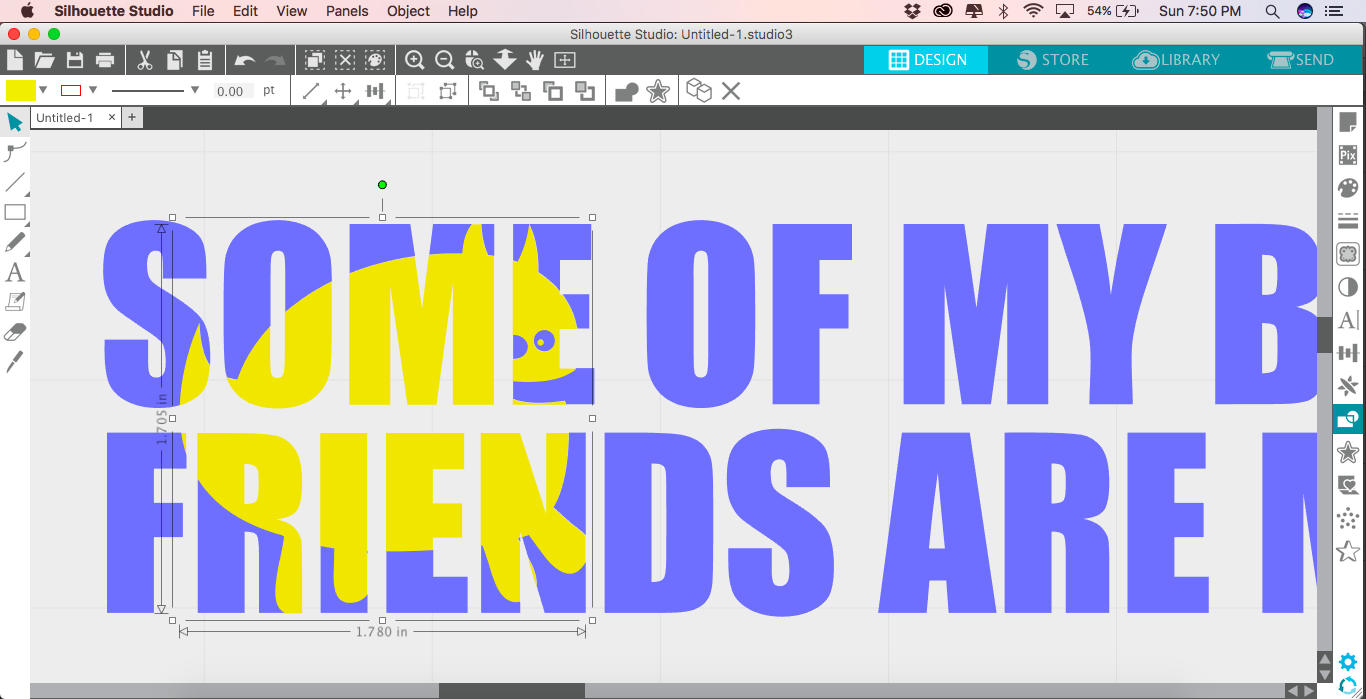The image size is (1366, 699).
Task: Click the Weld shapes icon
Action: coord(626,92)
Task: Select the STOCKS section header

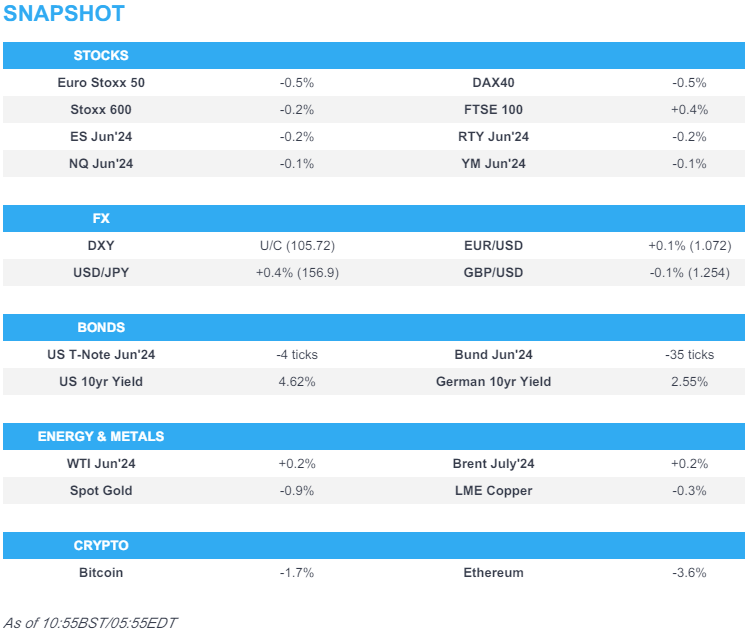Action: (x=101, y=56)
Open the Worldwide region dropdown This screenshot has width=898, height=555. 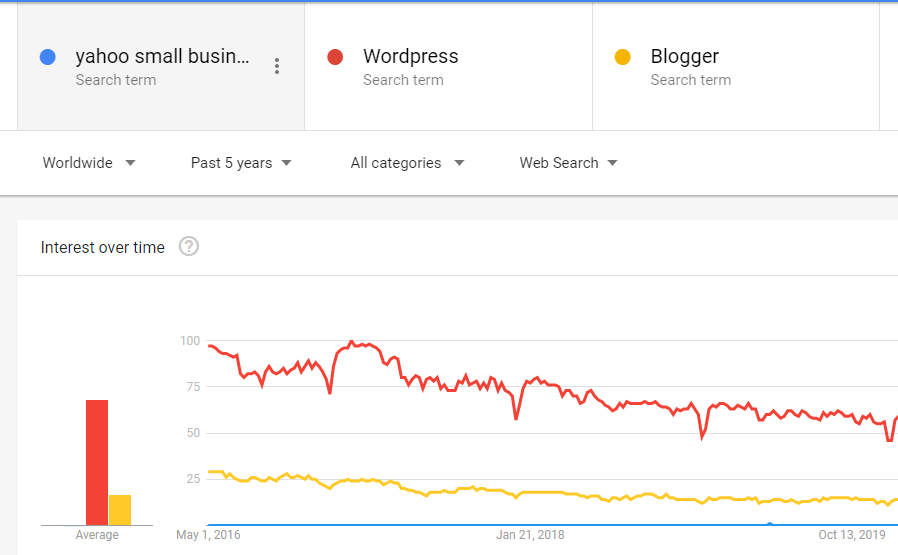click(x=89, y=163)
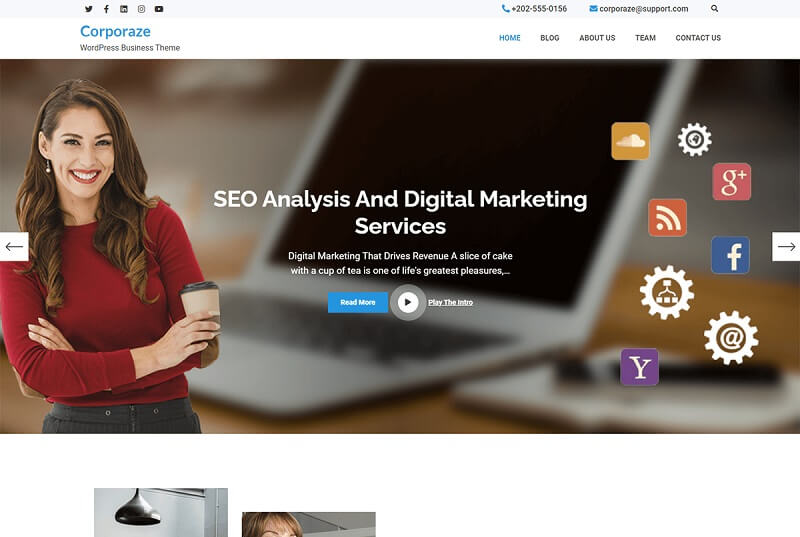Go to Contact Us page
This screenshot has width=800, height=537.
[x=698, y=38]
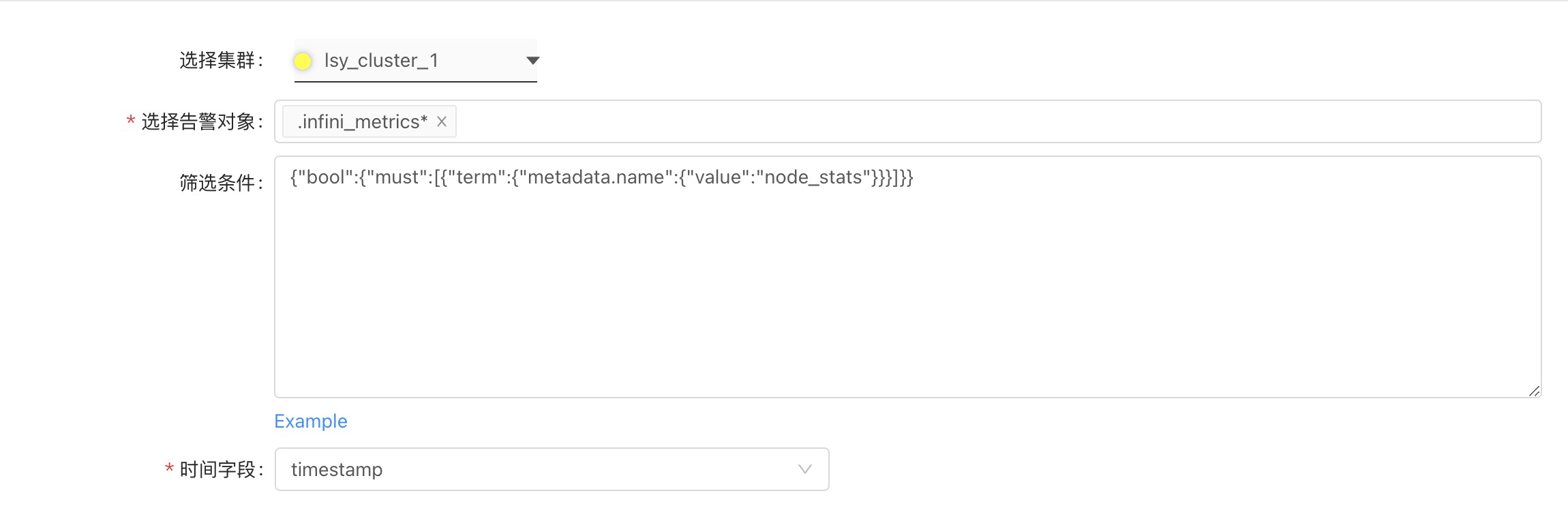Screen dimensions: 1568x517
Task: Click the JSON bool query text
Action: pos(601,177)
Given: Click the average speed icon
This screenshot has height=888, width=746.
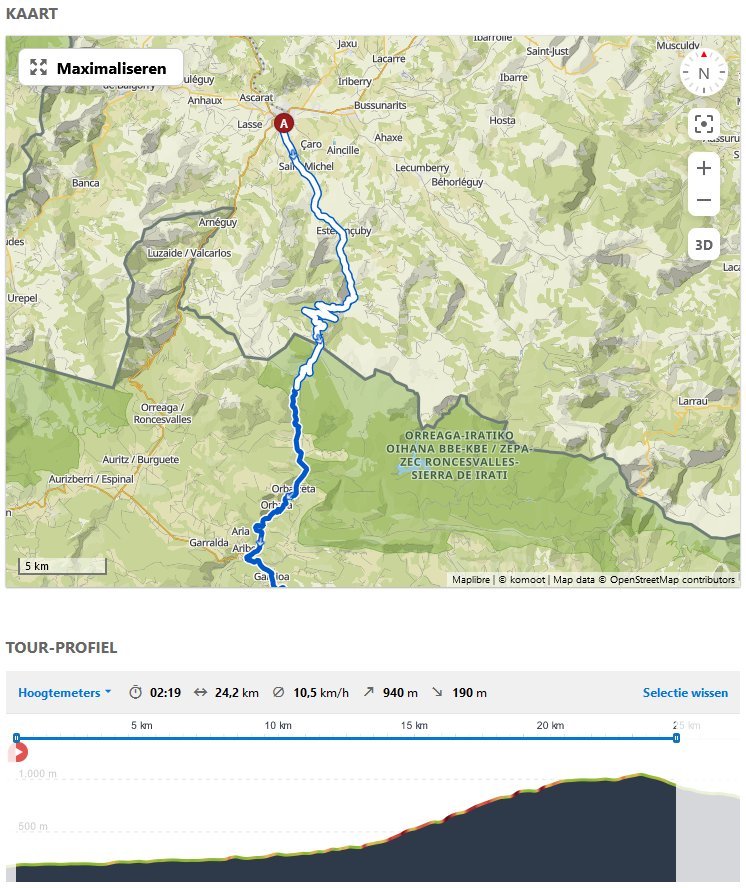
____
What is needed →
Reproduce word for word only the lines between the line containing "Given: Click the average speed icon" and the end of the listing above, both included, and drop any pictures.

Problem solution →
Given: Click the average speed icon
This screenshot has height=888, width=746.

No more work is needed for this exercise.